Exercises to complete:
A: Reproduce the passage on the Canadian Prairies word for word, beginning with the words "The parent material" and ending after the words "for prairie soils.".
B: In the passage on the Canadian Prairies, when did the last glacial advance begin?
C: Extend the passage on the Canadian Prairies, starting after its last sentence.

The formation of the Canadian Prairies started with the uplift of the Rocky Mountains near Alberta. The mountains created a rain shadow which resulted in lower precipitation rates downwind.

The parent material of most prairie soil was distributed during the last glacial advance that began about 110,000 years ago. The glaciers expanding southward scraped the landscape, picking up geologic material and leveling the terrain. As the glaciers retreated about 10,000 years ago, they deposited this material in the form of till. Wind-based loess deposits also form an important parent material for prairie soils.

Entries provided:
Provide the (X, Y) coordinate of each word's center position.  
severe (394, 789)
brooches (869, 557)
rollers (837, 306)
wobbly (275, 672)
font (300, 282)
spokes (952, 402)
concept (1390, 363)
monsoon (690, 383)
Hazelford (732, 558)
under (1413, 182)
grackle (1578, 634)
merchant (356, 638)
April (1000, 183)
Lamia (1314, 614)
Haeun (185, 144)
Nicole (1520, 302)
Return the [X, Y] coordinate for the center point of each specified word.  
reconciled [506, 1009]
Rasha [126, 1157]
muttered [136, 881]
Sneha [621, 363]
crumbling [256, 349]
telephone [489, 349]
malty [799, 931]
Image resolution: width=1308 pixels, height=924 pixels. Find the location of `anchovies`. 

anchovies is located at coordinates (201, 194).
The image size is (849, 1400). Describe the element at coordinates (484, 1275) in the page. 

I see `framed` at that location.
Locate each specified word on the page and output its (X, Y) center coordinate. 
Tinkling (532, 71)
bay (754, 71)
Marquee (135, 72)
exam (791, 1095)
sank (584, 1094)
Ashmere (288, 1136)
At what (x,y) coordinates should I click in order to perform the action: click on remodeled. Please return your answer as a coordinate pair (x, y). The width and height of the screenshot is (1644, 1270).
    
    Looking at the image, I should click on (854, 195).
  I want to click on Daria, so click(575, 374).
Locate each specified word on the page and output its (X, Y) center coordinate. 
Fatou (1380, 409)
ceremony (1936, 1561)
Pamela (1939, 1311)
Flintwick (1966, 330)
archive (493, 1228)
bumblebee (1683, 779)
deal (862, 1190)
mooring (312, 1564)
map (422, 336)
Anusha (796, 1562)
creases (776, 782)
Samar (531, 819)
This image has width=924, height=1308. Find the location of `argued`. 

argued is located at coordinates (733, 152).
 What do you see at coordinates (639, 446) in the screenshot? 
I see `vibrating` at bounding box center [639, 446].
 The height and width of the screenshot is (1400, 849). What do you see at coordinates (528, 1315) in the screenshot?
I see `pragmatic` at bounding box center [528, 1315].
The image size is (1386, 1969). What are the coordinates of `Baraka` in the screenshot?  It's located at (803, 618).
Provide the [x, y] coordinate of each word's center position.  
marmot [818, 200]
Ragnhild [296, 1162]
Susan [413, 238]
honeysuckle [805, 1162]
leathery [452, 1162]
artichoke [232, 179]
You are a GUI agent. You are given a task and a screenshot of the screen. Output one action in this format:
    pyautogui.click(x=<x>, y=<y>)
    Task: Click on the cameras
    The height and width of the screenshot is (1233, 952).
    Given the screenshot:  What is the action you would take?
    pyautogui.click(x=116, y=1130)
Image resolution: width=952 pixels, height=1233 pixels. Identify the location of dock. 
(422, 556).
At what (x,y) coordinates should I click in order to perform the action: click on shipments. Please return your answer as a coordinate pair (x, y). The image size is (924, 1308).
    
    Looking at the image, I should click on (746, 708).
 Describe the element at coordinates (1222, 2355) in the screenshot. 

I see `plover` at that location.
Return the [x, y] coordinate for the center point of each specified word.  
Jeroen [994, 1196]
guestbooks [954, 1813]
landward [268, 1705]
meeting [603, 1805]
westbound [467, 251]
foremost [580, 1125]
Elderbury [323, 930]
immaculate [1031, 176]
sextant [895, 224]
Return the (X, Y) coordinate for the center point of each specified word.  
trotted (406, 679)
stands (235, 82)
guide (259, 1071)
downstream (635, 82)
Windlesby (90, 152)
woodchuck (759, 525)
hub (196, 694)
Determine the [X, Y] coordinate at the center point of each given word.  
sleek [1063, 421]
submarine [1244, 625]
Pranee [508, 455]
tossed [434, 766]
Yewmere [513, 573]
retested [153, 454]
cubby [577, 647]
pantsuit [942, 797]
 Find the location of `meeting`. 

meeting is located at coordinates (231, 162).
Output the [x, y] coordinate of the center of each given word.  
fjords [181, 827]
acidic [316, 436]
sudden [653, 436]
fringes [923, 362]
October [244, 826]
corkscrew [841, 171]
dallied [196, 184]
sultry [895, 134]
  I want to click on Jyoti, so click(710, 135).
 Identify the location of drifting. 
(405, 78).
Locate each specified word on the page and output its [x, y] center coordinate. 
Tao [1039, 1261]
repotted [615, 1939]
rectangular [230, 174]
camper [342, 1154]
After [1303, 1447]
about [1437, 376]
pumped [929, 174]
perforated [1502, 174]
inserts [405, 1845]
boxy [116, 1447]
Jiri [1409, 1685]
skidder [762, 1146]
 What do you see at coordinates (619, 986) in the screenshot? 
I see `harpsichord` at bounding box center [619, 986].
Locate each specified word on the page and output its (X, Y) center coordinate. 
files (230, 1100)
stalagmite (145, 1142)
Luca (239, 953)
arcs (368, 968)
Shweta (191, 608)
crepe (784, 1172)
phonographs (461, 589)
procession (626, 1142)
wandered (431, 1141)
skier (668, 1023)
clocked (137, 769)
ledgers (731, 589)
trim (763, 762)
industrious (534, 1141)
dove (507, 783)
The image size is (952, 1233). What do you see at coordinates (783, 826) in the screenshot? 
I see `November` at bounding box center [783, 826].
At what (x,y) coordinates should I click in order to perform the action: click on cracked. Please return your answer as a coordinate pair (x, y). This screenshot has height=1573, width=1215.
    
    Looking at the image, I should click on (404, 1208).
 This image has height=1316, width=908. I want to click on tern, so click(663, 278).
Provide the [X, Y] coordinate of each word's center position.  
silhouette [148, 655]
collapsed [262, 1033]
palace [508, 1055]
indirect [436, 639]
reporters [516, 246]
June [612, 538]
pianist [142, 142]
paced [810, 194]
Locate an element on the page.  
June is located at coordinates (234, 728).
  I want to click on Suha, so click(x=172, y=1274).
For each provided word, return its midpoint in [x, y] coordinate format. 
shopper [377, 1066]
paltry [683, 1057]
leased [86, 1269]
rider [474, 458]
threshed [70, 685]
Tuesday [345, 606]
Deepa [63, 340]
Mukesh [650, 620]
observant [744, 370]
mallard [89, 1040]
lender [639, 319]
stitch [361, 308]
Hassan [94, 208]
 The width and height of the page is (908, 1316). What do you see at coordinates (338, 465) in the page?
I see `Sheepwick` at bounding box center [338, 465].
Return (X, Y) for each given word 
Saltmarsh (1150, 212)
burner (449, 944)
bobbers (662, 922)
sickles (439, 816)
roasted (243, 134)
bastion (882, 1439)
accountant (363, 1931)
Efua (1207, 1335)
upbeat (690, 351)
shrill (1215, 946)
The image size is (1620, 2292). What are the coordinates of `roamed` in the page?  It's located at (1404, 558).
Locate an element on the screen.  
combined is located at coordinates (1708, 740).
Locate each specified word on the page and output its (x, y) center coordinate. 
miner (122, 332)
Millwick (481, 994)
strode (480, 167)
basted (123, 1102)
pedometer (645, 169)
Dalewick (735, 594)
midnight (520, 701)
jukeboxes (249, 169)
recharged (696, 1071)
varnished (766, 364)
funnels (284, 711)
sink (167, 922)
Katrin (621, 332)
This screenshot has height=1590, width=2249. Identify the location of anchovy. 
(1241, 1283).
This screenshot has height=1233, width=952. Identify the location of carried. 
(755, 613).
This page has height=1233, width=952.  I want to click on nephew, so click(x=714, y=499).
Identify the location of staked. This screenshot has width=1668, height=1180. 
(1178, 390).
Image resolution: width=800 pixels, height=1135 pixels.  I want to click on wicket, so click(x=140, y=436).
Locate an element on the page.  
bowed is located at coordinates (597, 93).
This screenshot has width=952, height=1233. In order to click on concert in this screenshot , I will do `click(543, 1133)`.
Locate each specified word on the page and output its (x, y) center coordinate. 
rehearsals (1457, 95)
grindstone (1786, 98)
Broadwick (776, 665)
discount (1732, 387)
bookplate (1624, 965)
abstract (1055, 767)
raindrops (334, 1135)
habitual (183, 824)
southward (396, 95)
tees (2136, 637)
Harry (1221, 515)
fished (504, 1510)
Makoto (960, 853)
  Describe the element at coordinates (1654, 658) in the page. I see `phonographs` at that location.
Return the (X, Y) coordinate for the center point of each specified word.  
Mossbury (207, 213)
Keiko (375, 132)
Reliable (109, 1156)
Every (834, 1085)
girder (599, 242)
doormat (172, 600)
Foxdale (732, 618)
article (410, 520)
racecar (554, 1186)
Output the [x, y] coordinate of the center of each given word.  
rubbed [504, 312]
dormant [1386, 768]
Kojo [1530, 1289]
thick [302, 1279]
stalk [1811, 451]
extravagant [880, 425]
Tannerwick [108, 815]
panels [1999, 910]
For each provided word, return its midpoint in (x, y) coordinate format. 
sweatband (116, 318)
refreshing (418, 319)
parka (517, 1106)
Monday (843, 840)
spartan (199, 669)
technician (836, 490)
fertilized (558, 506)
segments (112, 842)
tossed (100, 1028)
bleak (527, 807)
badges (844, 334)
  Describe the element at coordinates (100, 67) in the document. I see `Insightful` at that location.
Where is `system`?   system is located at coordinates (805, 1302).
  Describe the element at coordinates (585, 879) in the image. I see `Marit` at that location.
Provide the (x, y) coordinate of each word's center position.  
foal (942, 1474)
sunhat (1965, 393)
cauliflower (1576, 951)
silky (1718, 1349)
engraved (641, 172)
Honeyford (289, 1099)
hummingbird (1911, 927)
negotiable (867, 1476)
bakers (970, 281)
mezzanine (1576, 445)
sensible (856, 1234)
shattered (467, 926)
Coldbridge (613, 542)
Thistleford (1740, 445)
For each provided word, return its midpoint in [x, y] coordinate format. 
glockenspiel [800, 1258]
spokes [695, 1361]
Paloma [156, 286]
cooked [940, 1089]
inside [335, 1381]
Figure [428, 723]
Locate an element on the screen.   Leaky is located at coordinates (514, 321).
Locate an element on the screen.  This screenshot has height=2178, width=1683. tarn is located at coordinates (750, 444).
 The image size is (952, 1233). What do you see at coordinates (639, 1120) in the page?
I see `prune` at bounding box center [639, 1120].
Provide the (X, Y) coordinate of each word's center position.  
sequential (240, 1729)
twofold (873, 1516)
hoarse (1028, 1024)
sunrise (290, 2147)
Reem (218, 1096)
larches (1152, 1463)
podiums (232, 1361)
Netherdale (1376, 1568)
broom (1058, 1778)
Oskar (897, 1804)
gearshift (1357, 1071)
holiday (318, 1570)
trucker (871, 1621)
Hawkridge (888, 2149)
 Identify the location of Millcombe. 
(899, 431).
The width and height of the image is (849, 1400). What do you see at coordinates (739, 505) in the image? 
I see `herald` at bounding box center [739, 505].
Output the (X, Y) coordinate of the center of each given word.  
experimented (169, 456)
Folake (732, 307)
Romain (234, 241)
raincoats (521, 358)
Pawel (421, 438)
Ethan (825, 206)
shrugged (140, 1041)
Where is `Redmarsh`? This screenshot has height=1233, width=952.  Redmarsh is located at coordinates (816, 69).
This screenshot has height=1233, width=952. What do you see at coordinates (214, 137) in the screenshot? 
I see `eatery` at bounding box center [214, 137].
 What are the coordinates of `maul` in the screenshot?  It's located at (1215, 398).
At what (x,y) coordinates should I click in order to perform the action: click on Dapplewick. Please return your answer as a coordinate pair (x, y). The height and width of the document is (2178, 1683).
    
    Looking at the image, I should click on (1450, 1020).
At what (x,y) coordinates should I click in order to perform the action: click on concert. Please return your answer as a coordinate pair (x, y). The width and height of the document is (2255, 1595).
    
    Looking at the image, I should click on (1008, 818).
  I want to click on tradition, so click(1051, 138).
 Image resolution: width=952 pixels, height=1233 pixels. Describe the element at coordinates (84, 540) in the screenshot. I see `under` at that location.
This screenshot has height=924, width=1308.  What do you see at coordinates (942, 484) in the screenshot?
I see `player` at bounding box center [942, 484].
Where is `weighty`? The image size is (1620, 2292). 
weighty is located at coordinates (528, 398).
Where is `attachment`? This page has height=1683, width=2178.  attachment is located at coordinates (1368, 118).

Outputs for the tasks:
A:
The parent material of most prairie soil was distributed during the last glacial advance that began about 110,000 years ago. The glaciers expanding southward scraped the landscape, picking up geologic material and leveling the terrain. As the glaciers retreated about 10,000 years ago, they deposited this material in the form of till. Wind-based loess deposits also form an important parent material for prairie soils.

B: About 110,000 years ago.

C:
Tallgrass prairie evolved over tens of thousands of years with the disturbances of grazing and fire. Native ungulates such as bison, elk, and white-tailed deer roamed the expansive, diverse grasslands before European colonization of the Americas. For 10,000-20,000 years, native people used fire annually as a tool to assist in hunting, transportation, and safety. Evidence of ignition sources of fire in the tall grass prairie are overwhelmingly human as opposed to lightning. Humans, and grazing animals, were active participants in the process of prairie formation and the establishment of the diversity of graminoid and forbs species. Fire has the effect on prairies of removing trees, clearing dead plant matter, and changing the availability of certain nutrients in the soil from the ash produced. Fire kills the vascular tissue of trees, but not prairie species, as up to 75% (depending on the species) of the total plant biomass is below the soil surface and will re-grow from its deep (upwards of 20 feet) roots. Without disturbance, trees will encroach on a grassland and cast shade, which suppresses the understory. Prairie and widely spaced oak trees evolved to coexist in the oak savanna ecosystem.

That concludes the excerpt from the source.